Stairway to Heaven n’est pas un plagiat (et ça change tout)






11 Mars 2020

L’affaire opposait le groupe Spirit, auteur du morceau Taurus peu connu jusque-là, au géant du rock Led Zeppelin. Le premier accusait le deuxième d’avoir plagié son morceau Taurus pour écrire les premières notes d’une des chansons les plus connues de l’histoire du rock : Stairway to Heaven. Et Spirit demandait plusieurs millions de dollars de dommages et intérêts à Robert Plant et Jimmy Page. La décision, historique, est tombée le lundi 9 mars 2020.


Pas de plagiat pour Stairway to Heaven

Pixabay/FirmBee
La cour d’appel de San Francisco a rendu son verdict lundi 9 mars 2020 et confirmé le verdict de première instance de Los Angeles : Stairway to Heaven, écrite en 1971, n’est pas un plagiat de Taurus, sortie en 1968. Finalement, le groupe Led Zeppelin sort donc blanchi de cette histoire.

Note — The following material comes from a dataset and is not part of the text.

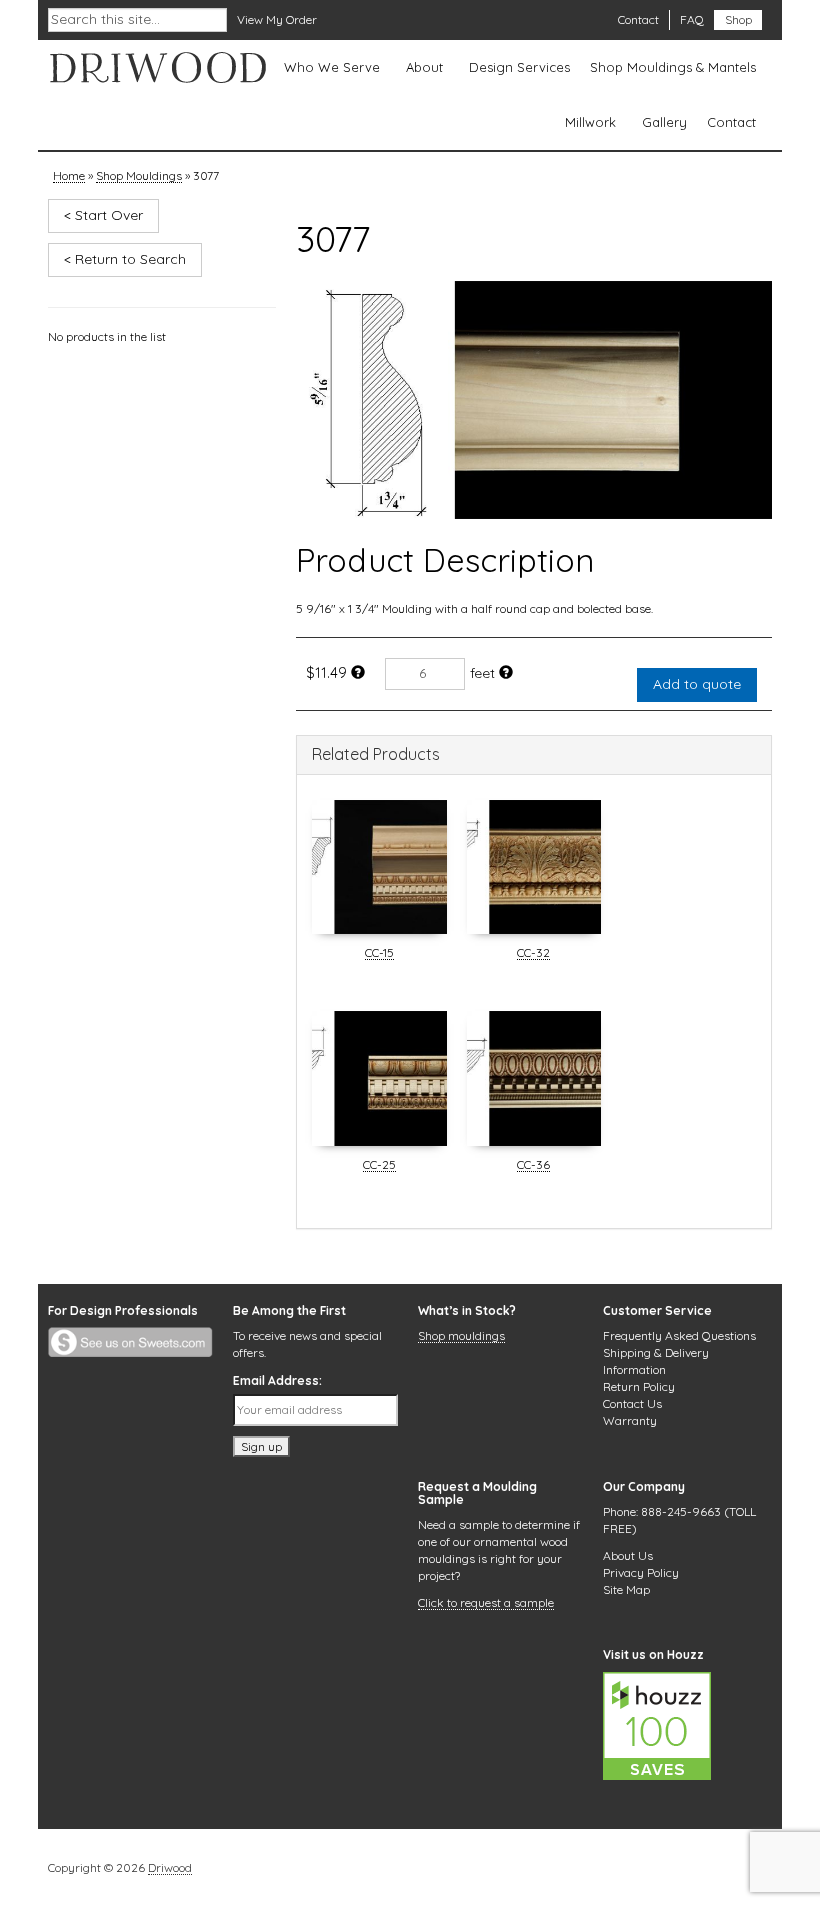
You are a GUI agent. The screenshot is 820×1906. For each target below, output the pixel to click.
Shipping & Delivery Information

Si le talent de Led Zeppelin est ici confirmé, c’est surtout une victoire pour les musiciens qui risque de créer un précédent important dans le droit américain. Les procès pour plagiat, qui se multiplient depuis des années, deviendront plus compliqués car les juges de San Francisco ont tout simplement annulé celle qu’on appelle la règle du « ratio inverse ».

La fin de la règle d’or à l’heure du numérique

La cour de San Francisco a changé la donne : depuis 43 ans, c’est la règle du ratio inverse qui était en vigueur pour définir si une œuvre est plagiée. Cette règle stipule qu’il faut prouver que l’accusé a eu accès au travail du plaignant mais, surtout, que plus l’accès à l’œuvre était important, moins la similarité devait être importante pour que le plagiat soit confirmé. Or, à l’heure de Youtube et des plateformes de streaming musical, c’est une règle désuète : toute personne a accès à tout, et il n’est pas rare d’écouter des morceaux au hasard.

Selon les juges, cette règle était inégalitaire car elle avantageait les auteurs les plus connus qui passent, par exemple, en boucle à la radio : il aurait été trop facile pour eux de prouver l’accès à leur œuvre. Finalement, « nous avons plutôt conclu qu'une séquence de quatre notes commune dans le domaine de la musique ne constituait pas l'expression copyrightable d'une chanson », explique la cour, comme le rapporte Variety.